• **Action item**: Return only the lines running from the one that contains "Viewport: 1768px width, 994px height." through the end of the entries, exactly, both ends included. Omit pictures.
Segment Open
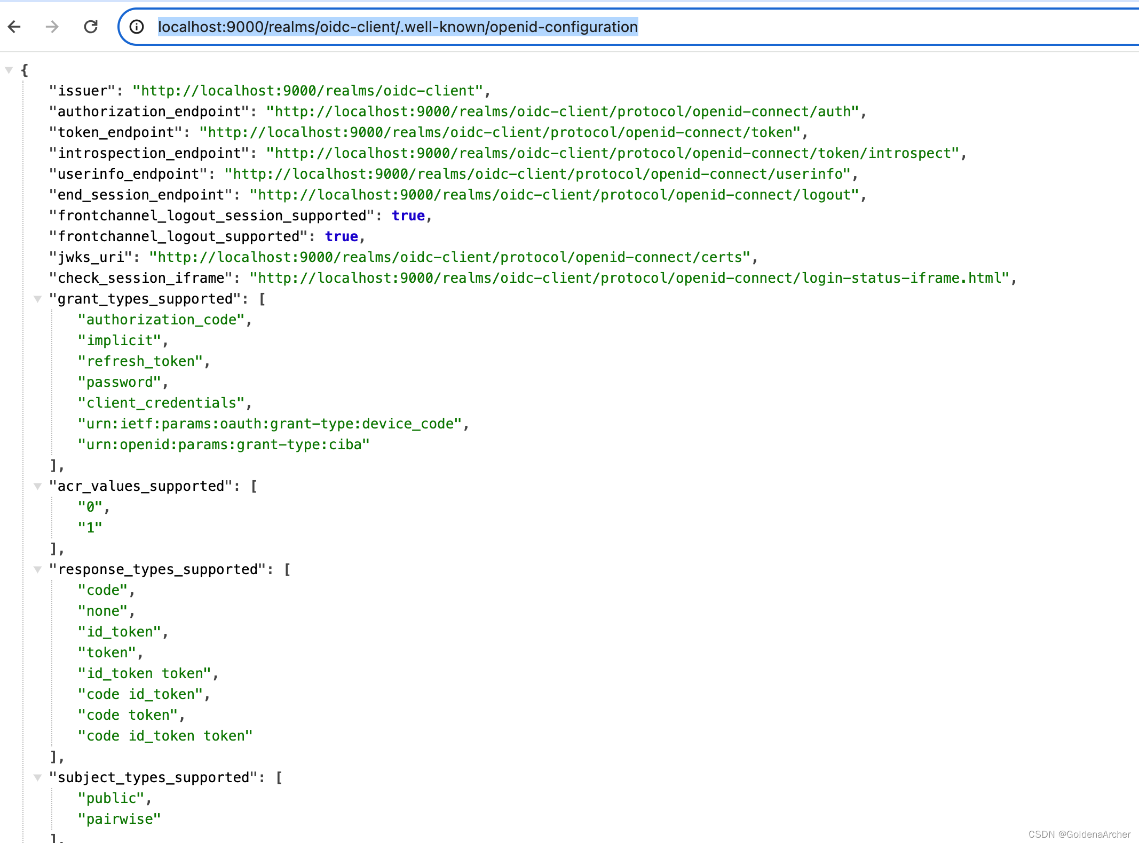Click the issuer URL value
Screen dimensions: 1139x843
(307, 91)
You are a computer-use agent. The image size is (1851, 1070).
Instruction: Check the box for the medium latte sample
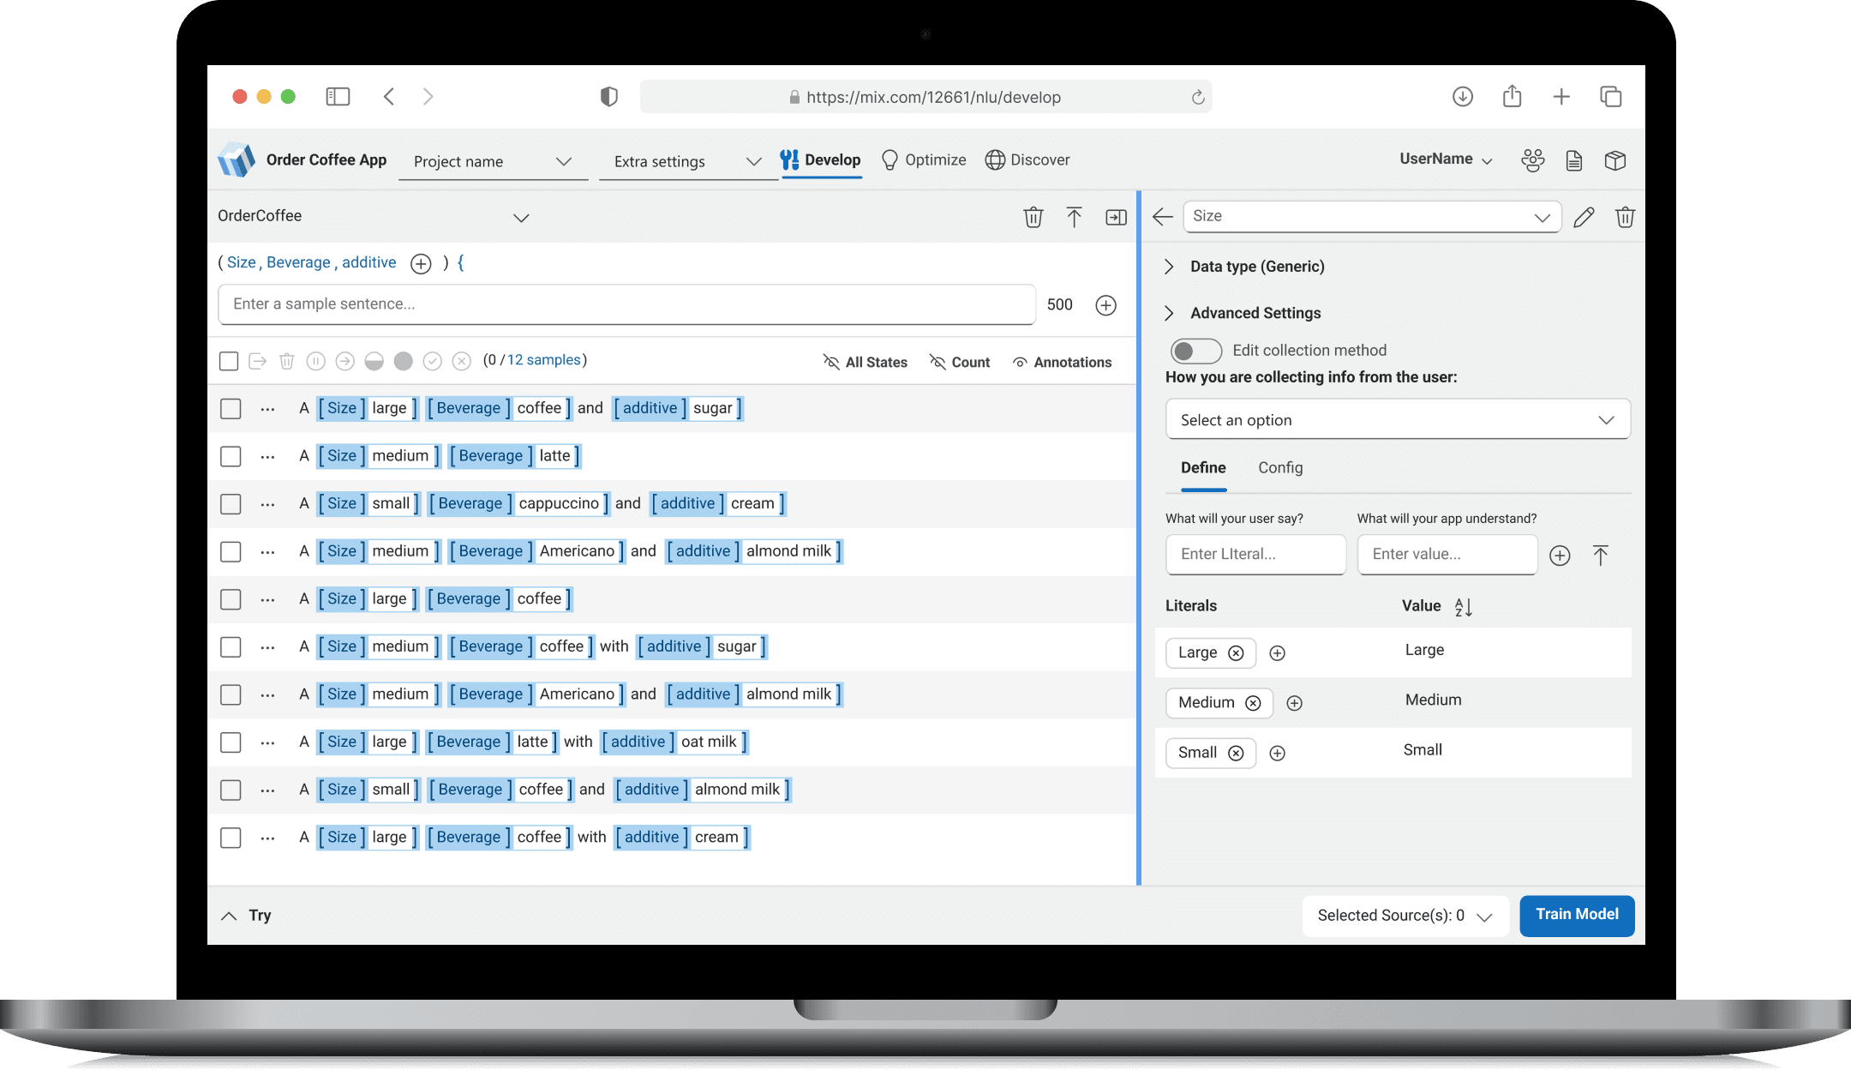click(x=231, y=456)
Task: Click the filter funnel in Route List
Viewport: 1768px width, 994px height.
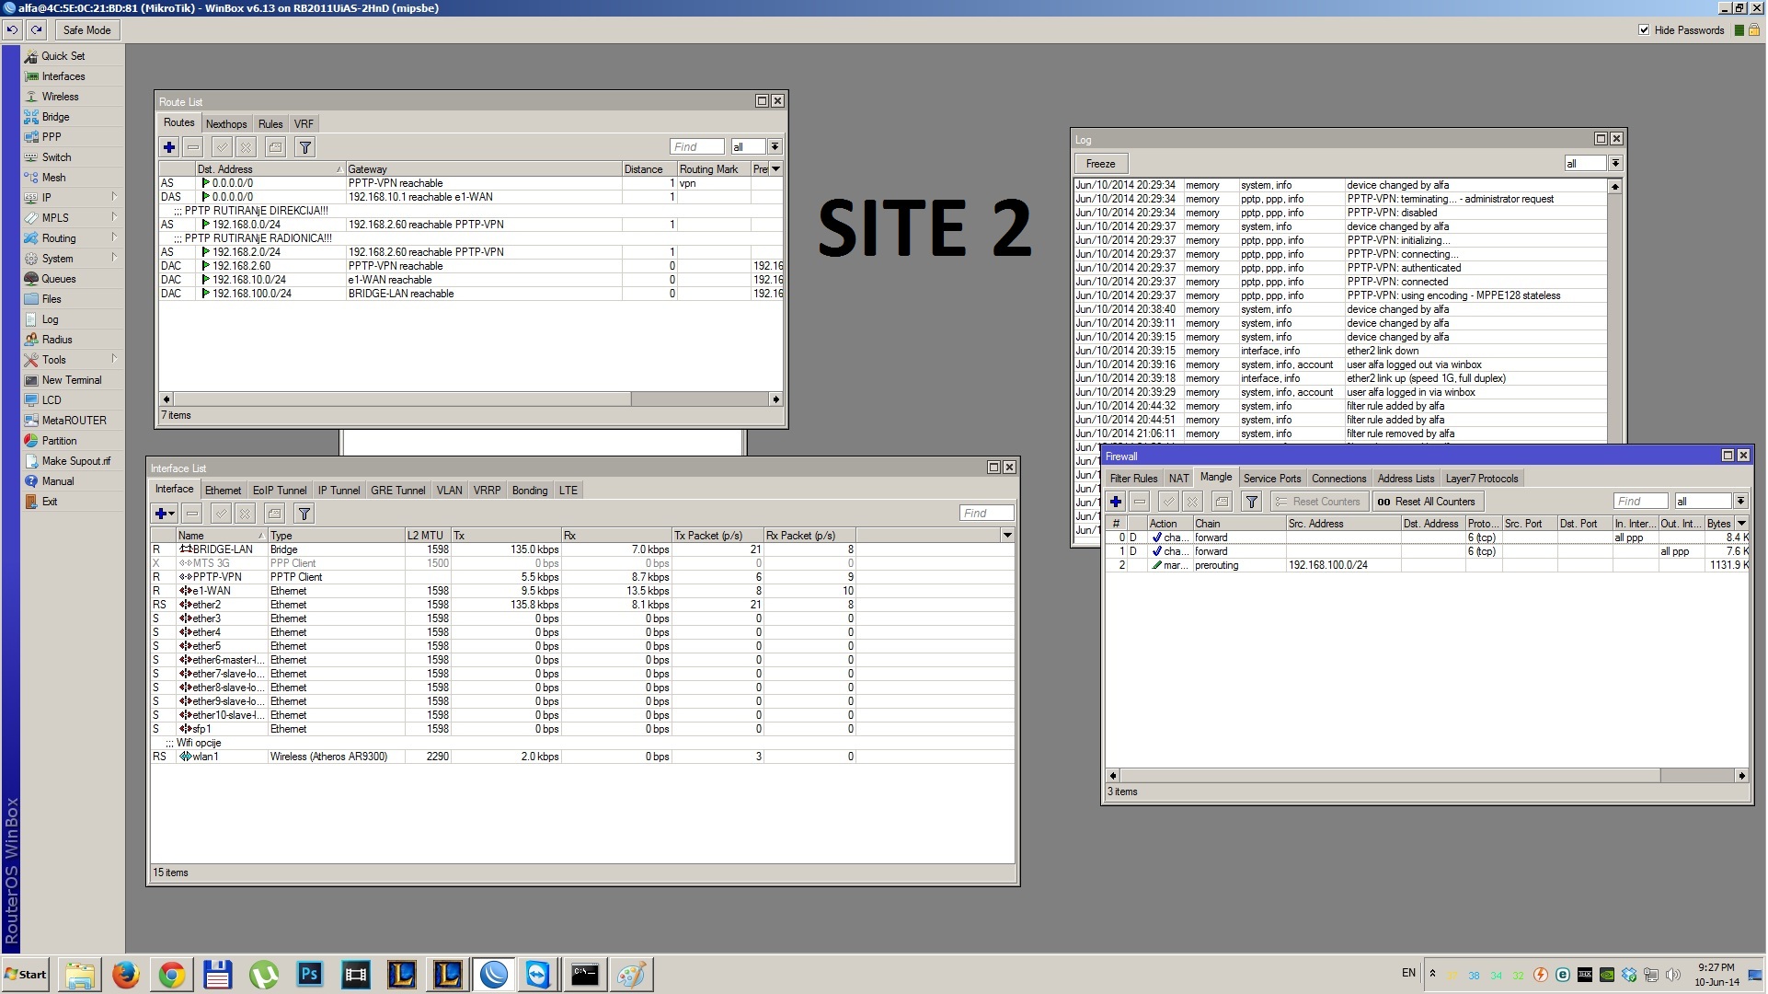Action: pos(305,147)
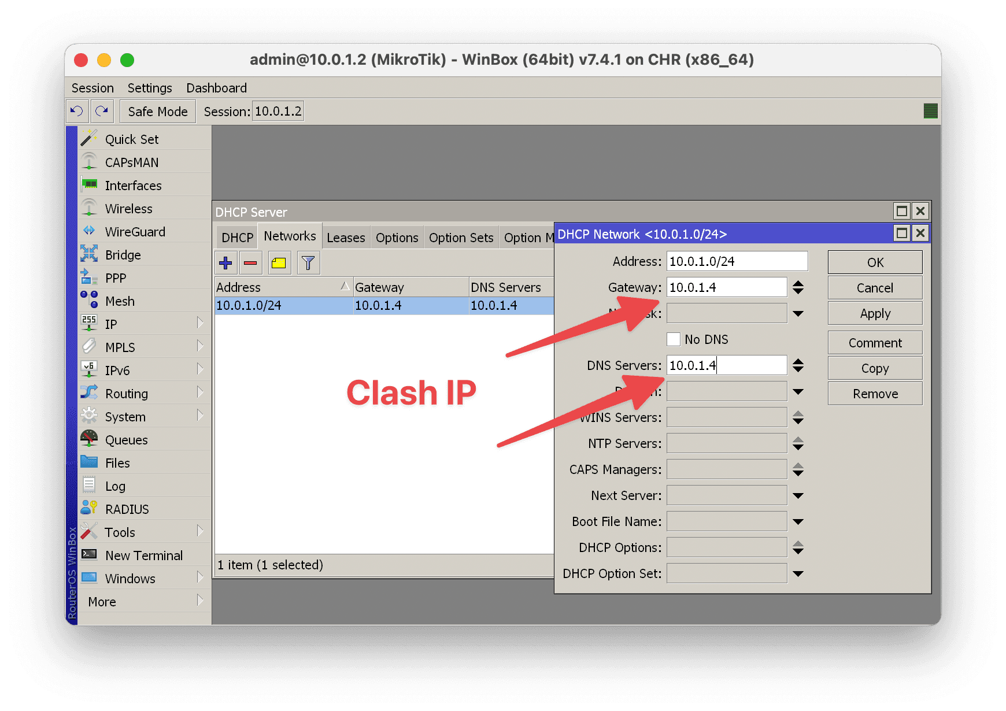Add a new DHCP network entry
The height and width of the screenshot is (711, 1006).
coord(225,262)
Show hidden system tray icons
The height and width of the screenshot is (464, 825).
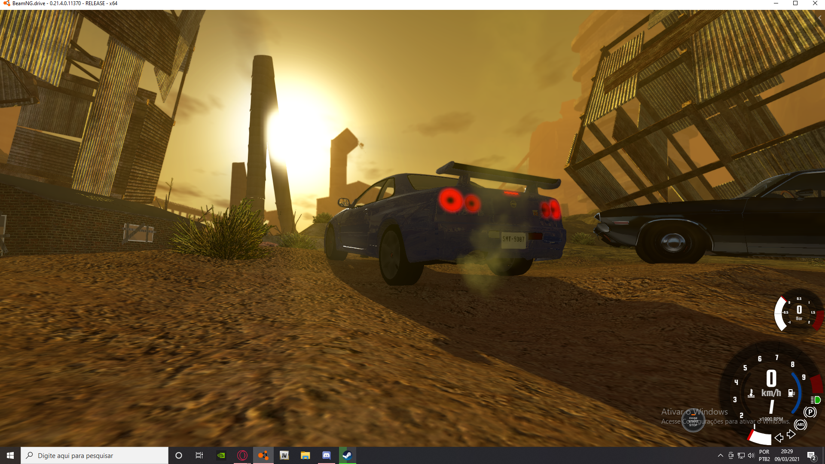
Segment Closed
• **Written reply**:
Viewport: 1768px width, 994px height.
Action: pos(305,147)
Add a new DHCP network entry
The height and width of the screenshot is (711, 1006).
coord(225,262)
Show hidden system tray icons
The height and width of the screenshot is (464, 825).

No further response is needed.